I turned. It was little Zainab in her pajamas, rubbing her eyes. I took her carefully in my arms and we sat on the windowsill, staring down at the forlorn figure in our courtyard. We sat there for some time, almost in a trance, until we heard an odd noise different from the restaurant din. It was an unpleasant sort of chattering. Ammi, we figured, having one of her dialogues with the past, and we went into the hallway to help her snap out of it.

Papa.

He was peeking out from the upper corridor window, hiding behind the curtains. “What am I to do, Tahira?” we heard him mutter. “What am I to do?”

“Papa.”

He jumped, dropped the corners of the curtain.

“Wah? Why you sneak up on me like dat?”

Zainab and I looked at each other, and Papa barreled past us down the stairs.

Madame Mallory sat on the chair all that night and all the next day.

The news spread and her hunger strike became the talk of the valley.

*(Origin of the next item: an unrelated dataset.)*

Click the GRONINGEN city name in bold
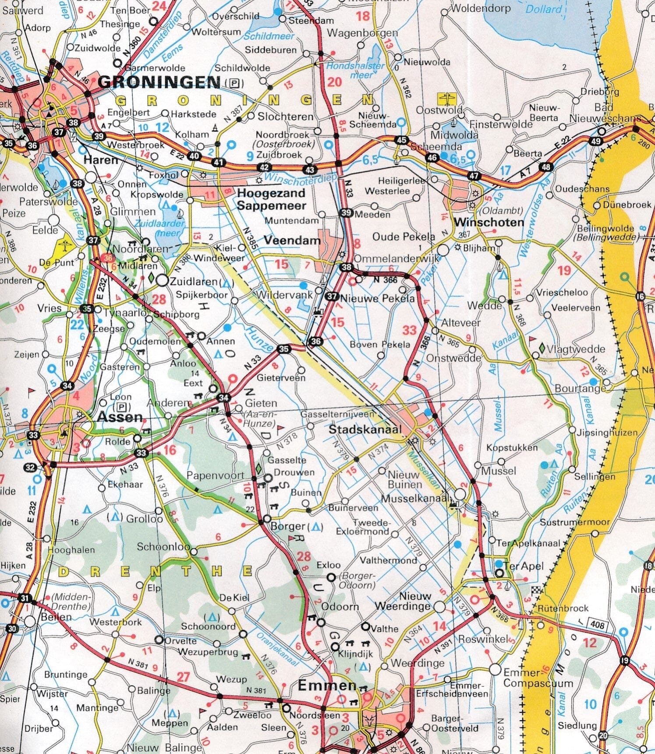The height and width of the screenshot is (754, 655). coord(159,82)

By noon a three-deep crowd had gathered at the gates of Maison Mumbai; by four in the afternoon a local reporter from Le Jura was at the gates, his long lens stuck between the bars, snapping away at the squat figure resolutely sitting in the middle of our courtyard.

When Papa saw this—saw this from the upstairs corridor window—he went absolutely mad. We could hear him roar all the way through the house, heard him pounding down the central staircase and out the front door. “Get away,” he yelled. “Go. Shoo.”

But the townspeople wouldn’t budge from the other side of the gate.

“We’re not on your property. We can stay here.”

Local boys jeered him, chanted, “Haji is a tyrant. Haji is a tyrant.”

“Monsieur Haji,” the reporter called out. “Why do you treat her so shabbily?”